Sesame Street Stalker
by Mr. Tinkertrain
A child is in the hospital and a man is on the run tonight after an altercation in a “K” Street Mall bathroom. In a sworn statement a passerby, name undisclosed, told the Special Victims Unit that he heard a boy scream out, “Help! Help! This isn’t my daddy!” Running in, he found the boy seconds later, shirt torn off, genitalia exposed, and beaten within an inch of his life. The deviant got away after flinging the limp body at the citizen hero. The boy confirmed the story from intensive care. A warrant is out for the arrest of a man resembling Michael of Clan Nosferatu.

Demon Hunter Akira
by Tyler D. Harpy
It wasn’t a dark and stormy night. A demon that found residency in Sacramento, which now starting to resemble Hell, decided to kidnap Iron Hand {he needed a bitch} and a Fae friend of Dot {he was not a smart demon}. Well Dot was not going stand for her friend to be kidnapped.
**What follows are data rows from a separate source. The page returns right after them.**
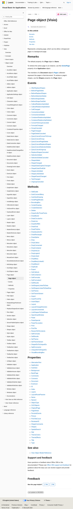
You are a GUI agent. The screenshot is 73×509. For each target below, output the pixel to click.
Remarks (32, 34)
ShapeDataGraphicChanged (40, 166)
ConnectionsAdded (37, 112)
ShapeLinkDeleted (37, 174)
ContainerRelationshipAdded (41, 117)
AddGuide (34, 192)
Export (33, 269)
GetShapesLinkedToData (39, 285)
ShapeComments (37, 424)
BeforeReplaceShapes (38, 93)
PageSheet (35, 410)
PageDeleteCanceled (38, 133)
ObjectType (35, 402)
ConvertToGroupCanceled (40, 123)
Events (31, 37)
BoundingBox (35, 202)
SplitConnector (36, 347)
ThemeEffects (36, 437)
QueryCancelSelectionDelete (41, 147)
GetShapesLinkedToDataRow (41, 288)
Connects (34, 378)
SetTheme (34, 339)
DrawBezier (35, 216)
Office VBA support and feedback (58, 465)
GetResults (35, 283)
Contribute (34, 505)
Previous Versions (17, 505)
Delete (33, 210)
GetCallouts (35, 272)
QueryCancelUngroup (38, 149)
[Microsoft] (3, 2)
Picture (33, 416)
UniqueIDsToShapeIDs (39, 350)
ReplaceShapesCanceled (39, 152)
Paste (33, 317)
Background (35, 370)
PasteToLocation (36, 323)
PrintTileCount (36, 419)
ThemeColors (35, 435)
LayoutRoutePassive (38, 394)
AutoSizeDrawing (37, 197)
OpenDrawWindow (37, 315)
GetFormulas (35, 277)
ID (32, 386)
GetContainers (36, 275)
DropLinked (35, 256)
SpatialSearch (36, 429)
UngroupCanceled (37, 182)
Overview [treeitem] (8, 52)
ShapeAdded (35, 160)
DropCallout (35, 242)
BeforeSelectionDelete (38, 96)
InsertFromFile (36, 299)
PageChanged (36, 131)
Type (33, 443)
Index (33, 389)
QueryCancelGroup (37, 139)
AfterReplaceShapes (38, 88)
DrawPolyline (35, 229)
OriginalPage (35, 408)
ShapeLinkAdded (37, 171)
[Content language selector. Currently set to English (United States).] (11, 500)
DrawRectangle (36, 234)
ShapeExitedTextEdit (38, 168)
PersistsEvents (36, 413)
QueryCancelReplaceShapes (41, 144)
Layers (33, 392)
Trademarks (15, 508)
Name (33, 397)
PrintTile (34, 328)
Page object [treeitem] (12, 278)
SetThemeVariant (37, 342)
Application (35, 365)
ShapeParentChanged (38, 176)
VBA (36, 14)
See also (31, 44)
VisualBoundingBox (37, 352)
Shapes (33, 427)
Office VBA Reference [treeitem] (10, 21)
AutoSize (34, 368)
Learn (29, 14)
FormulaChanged (37, 125)
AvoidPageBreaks (37, 200)
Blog (26, 505)
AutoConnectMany (37, 194)
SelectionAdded (36, 155)
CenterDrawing (36, 205)
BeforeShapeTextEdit (38, 101)
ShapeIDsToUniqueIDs (39, 344)
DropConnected (36, 245)
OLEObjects (35, 405)
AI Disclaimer (5, 505)
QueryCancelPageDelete (39, 141)
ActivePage (66, 66)
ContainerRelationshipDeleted (41, 120)
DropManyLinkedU (37, 261)
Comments (35, 376)
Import (33, 296)
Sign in (69, 2)
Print (32, 326)
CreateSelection (36, 208)
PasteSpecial (35, 320)
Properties (32, 42)
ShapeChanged (36, 163)
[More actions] (69, 14)
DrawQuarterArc (36, 232)
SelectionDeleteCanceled (39, 157)
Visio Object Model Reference (41, 453)
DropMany (34, 259)
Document (34, 381)
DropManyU (35, 264)
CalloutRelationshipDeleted (40, 107)
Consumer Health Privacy (54, 505)
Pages (56, 72)
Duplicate (34, 267)
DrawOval (34, 226)
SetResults (35, 336)
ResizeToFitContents (38, 331)
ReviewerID (35, 421)
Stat (32, 432)
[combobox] (13, 16)
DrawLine (34, 221)
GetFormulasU (36, 280)
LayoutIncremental (37, 309)
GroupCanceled (36, 128)
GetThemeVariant (37, 293)
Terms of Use (5, 508)
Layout (33, 304)
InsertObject (35, 301)
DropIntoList (35, 250)
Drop (33, 240)
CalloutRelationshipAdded (40, 104)
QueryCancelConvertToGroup (41, 136)
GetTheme (34, 291)
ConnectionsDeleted (38, 115)
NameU (33, 400)
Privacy (41, 505)
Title (32, 440)
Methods (31, 39)
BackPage (34, 373)
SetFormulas (35, 334)
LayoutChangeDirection (39, 307)
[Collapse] (23, 13)
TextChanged (35, 179)
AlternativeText (36, 362)
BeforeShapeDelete (38, 99)
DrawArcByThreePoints (39, 213)
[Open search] (64, 2)
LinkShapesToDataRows (39, 312)
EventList (34, 384)
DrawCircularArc (36, 218)
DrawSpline (35, 237)
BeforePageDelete (37, 90)
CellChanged (35, 109)
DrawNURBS (35, 224)
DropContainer (36, 248)
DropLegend (35, 253)
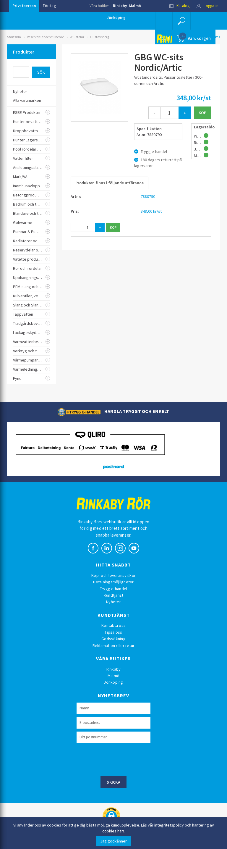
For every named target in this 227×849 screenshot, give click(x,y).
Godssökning (113, 638)
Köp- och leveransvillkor (113, 575)
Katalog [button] (179, 5)
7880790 (148, 196)
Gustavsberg (99, 37)
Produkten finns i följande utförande (109, 182)
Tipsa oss (113, 632)
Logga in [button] (207, 5)
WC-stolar (77, 37)
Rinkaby (120, 5)
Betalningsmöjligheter (113, 582)
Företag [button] (49, 5)
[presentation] (121, 758)
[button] (181, 21)
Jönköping (116, 17)
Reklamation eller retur (114, 645)
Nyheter (113, 601)
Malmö (135, 5)
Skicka (113, 782)
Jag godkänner (113, 841)
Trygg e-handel (113, 588)
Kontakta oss (113, 625)
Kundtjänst (114, 595)
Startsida (14, 37)
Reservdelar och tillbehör (45, 37)
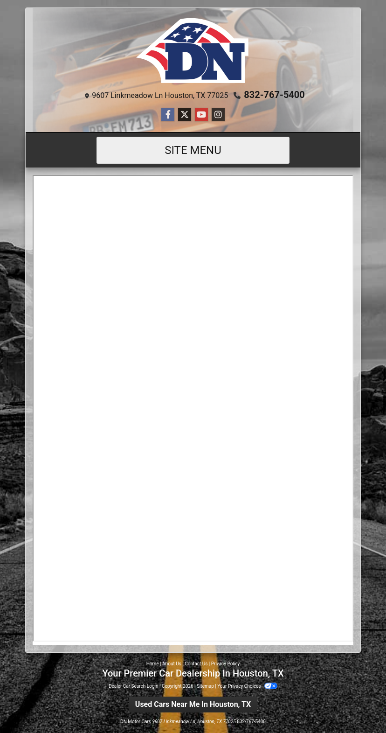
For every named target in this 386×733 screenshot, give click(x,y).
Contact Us (196, 663)
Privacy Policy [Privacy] (225, 663)
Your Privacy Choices (247, 686)
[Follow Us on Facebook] (167, 115)
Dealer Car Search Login (134, 686)
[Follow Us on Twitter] (184, 115)
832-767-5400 (274, 94)
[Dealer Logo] (193, 50)
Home (152, 663)
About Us (171, 663)
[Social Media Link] (218, 115)
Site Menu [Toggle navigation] (193, 150)
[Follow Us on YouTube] (201, 115)
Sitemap (205, 686)
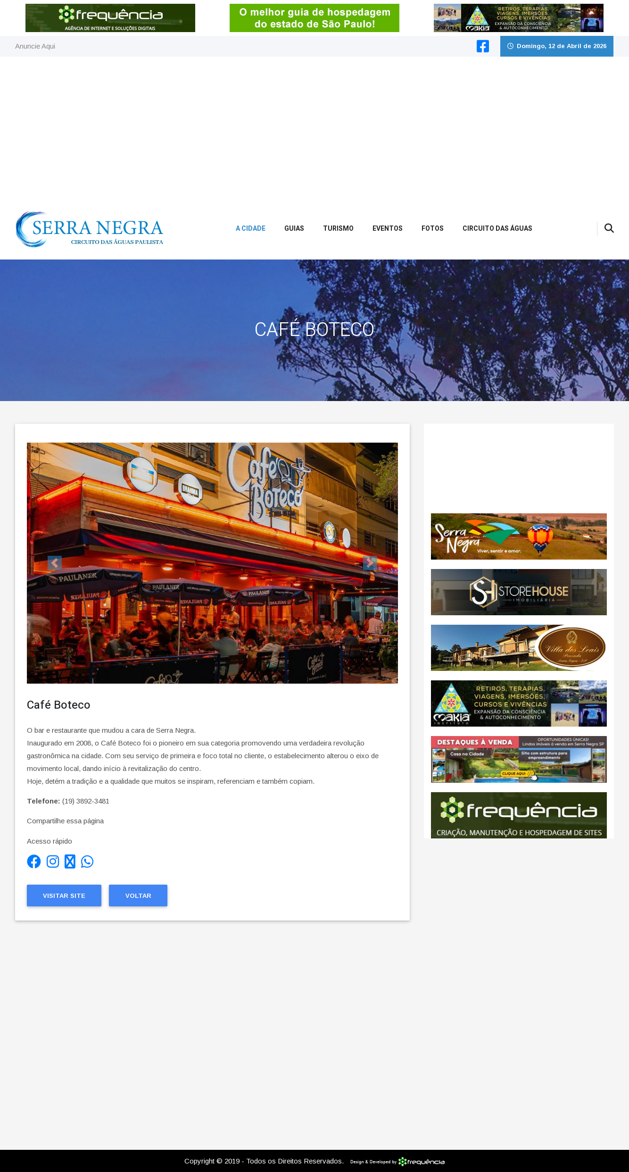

In a frenzy flurry of competence she had her posse`. Riding in her vehicle was Dot of Malkav, Shredder of Gangrel, Dr. Collins of Malkav, and Harvey the White Rabbit. In the Galt Taxi {only taxicab in Galt} was Tyler of Malkav, Crimson Chaos of Malkav, Alexis of Ventrue, and William {I like that name} of Ventrue. The two cars gave chase while listening to Britney Spears' new release. The demon drove a black sedan but crashed it. Then the idiot remembered he could fly. The chase went out of Sacramento unto a dirt road. The posse` found the entrance to the demon’s den. There was no hesitation. All went into this mini Hell and confronted the demon. There was no time wasted. Demon Hunter Akira lay the smack down with celerity inspired speed. The demon tried to use his bitch as a shield but Shredder pried Iron Hand {got to wonder where he got that name?} from the grip of final death as the Sac harpy lead the ass whuppin’. Demon became goo. Moral of this story is we may be malkavian but we can whip your ass with rubber chickens {and don’t forget the peach preserves}.